### [ABOUT THIS TASK]
Retype the data exactly. Spelling and punctuation stay as they are.

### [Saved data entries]
☆ ☆ ☆ ☆
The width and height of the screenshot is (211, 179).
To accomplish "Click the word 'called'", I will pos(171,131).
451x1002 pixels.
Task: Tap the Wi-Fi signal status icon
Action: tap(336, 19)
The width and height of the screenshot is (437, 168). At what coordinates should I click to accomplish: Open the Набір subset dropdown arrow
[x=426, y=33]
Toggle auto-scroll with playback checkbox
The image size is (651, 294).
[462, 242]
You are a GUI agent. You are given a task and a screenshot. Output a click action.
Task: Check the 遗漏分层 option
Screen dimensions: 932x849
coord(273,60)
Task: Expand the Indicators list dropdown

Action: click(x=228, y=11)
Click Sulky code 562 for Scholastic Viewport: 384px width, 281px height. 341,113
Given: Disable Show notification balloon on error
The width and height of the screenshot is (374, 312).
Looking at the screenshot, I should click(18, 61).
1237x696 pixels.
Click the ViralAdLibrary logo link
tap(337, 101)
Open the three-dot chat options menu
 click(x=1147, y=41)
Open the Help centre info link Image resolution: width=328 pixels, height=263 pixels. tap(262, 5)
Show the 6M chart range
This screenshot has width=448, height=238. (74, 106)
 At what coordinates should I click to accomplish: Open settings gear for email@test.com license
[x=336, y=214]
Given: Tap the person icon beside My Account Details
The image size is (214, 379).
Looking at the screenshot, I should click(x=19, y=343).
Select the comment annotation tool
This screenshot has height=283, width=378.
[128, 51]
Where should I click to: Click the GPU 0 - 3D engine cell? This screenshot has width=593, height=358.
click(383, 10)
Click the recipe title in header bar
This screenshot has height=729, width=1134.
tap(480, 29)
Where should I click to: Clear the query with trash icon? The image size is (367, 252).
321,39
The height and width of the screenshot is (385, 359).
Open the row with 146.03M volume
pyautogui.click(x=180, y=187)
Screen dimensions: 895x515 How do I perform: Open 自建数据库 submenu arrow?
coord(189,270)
☆ ☆ ☆ ☆
### [RESULT]
The width and height of the screenshot is (211, 179).
To accomplish "Click the word 'called'", I will pos(171,131).
451x1002 pixels.
Task: Tap the Wi-Fi signal status icon
Action: tap(336, 19)
The width and height of the screenshot is (437, 168). At what coordinates should I click to accomplish: Open the Набір subset dropdown arrow
[x=426, y=33]
Toggle auto-scroll with playback checkbox
The image size is (651, 294).
[462, 242]
You are a GUI agent. You are given a task and a screenshot. Output a click action.
Task: Check the 遗漏分层 option
Screen dimensions: 932x849
coord(273,60)
Task: Expand the Indicators list dropdown

Action: click(x=228, y=11)
Click Sulky code 562 for Scholastic Viewport: 384px width, 281px height. 341,113
Given: Disable Show notification balloon on error
The width and height of the screenshot is (374, 312).
Looking at the screenshot, I should click(18, 61).
1237x696 pixels.
Click the ViralAdLibrary logo link
tap(337, 101)
Open the three-dot chat options menu
 click(x=1147, y=41)
Open the Help centre info link Image resolution: width=328 pixels, height=263 pixels. tap(262, 5)
Show the 6M chart range
This screenshot has width=448, height=238. (74, 106)
 At what coordinates should I click to accomplish: Open settings gear for email@test.com license
[x=336, y=214]
Given: Tap the person icon beside My Account Details
The image size is (214, 379).
Looking at the screenshot, I should click(x=19, y=343).
Select the comment annotation tool
This screenshot has height=283, width=378.
[128, 51]
Where should I click to: Click the GPU 0 - 3D engine cell? This screenshot has width=593, height=358.
click(383, 10)
Click the recipe title in header bar
This screenshot has height=729, width=1134.
tap(480, 29)
Where should I click to: Clear the query with trash icon? The image size is (367, 252).
321,39
The height and width of the screenshot is (385, 359).
Open the row with 146.03M volume
pyautogui.click(x=180, y=187)
Screen dimensions: 895x515 How do I perform: Open 自建数据库 submenu arrow?
coord(189,270)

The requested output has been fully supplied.